Admittedly it’s no wonder I feel a bit unsettled today. It’s two years since my Dad’s funeral. A tough (and also very surreal) day. The time between April 12th and the 25th 2008 was pretty surreal really. Delivering the funeral invites, buying a pair of pyjamas for my Dad to be cremated in, arranging food for after the funeral, the funeral itself, after the funeral when I had to talk to people I didn’t really know until I retreated upstairs with my friends.

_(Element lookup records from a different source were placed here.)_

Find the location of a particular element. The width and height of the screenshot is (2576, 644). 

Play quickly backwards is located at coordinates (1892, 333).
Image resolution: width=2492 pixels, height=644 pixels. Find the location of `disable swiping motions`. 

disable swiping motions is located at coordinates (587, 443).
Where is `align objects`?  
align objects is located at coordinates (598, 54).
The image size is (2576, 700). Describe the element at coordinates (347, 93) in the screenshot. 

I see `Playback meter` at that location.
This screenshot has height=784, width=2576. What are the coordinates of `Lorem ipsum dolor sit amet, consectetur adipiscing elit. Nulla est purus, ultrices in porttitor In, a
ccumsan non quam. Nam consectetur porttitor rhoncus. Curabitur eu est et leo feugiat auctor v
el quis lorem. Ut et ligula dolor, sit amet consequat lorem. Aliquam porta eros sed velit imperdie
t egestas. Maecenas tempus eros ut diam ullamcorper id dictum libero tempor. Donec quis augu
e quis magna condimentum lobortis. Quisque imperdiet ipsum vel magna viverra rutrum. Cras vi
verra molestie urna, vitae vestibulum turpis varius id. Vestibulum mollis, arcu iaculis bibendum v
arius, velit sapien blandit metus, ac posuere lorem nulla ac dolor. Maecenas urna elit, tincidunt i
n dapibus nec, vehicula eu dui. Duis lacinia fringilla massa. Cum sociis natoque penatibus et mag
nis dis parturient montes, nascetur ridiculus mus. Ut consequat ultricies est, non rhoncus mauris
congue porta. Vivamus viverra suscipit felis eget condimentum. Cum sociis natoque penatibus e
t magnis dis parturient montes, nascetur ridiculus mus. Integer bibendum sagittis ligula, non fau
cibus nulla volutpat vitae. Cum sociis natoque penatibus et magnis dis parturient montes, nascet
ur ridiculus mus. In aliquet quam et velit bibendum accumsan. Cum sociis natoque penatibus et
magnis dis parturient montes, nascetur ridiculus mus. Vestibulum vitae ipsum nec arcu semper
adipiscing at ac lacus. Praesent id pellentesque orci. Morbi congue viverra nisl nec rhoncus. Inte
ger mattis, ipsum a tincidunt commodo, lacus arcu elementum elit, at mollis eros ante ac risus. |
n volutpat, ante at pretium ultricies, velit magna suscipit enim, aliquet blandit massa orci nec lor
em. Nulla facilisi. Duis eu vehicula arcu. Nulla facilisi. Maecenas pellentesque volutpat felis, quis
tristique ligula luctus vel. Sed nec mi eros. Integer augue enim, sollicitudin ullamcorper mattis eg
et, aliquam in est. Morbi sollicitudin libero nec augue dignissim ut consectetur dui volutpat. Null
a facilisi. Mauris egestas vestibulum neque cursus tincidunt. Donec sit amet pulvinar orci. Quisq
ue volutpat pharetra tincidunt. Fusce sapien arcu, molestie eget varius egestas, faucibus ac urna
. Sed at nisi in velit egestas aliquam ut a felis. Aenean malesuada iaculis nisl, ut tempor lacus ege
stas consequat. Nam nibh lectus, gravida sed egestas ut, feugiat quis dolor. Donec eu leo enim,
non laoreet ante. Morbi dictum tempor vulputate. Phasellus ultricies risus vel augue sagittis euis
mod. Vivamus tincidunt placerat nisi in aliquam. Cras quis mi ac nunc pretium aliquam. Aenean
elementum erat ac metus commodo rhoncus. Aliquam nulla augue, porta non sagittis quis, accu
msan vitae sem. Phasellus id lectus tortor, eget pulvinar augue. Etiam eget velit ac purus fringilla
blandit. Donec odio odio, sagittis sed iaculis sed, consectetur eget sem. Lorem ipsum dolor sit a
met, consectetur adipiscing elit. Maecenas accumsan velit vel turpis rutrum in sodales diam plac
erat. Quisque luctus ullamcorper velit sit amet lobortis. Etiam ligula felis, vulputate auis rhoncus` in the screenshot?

That was bizarre too though as three of them were my childhood friends and hadn’t been in the same room for years. I haven’t seen one of them much since which is a real shame as I miss seeing him. Sending another friend to ‘rescue’ a much loved England football mug because people had descended upon our kitchen and hadn’t realised that some mugs were there for decoration rather than for general use. Thanks again Kitten for sorting that out!
Oh and not forgetting my mother’s sister who I hadn’t seen for a good 10 years but who just seemed to sit in a corner refusing to talk to anyone. Lovely.
Or the trip to take Kitten back to the train station (kudos to her for travelling from Liverpool to Swansea just for the day so she could be with me and my Mum!) where there was a McDonalds detour because I had a desperate urge to eat fast food.
The last few people didn’t leave until midnightish. I didn’t realise that things could go on for so long. I was exhausted in every sense of the word!
Weird day and a very weird fortnight. I should probably write more about it sometime, it might be good for me.
But yeah. At least April’s nearly over. I don’t like April now. In my head it’s best to just write the month off and try to not make any plans or worry about the future. My head’s just not in the right place for it.
Today I spent some of the morning playing Final Fantasy XIII but now I just can’t settle to anything. Tried playing a bit of World of Warcraft and tried settling into a film but it’s not happening. I’ve not even got much of an appetite which is unlike me. Annoying.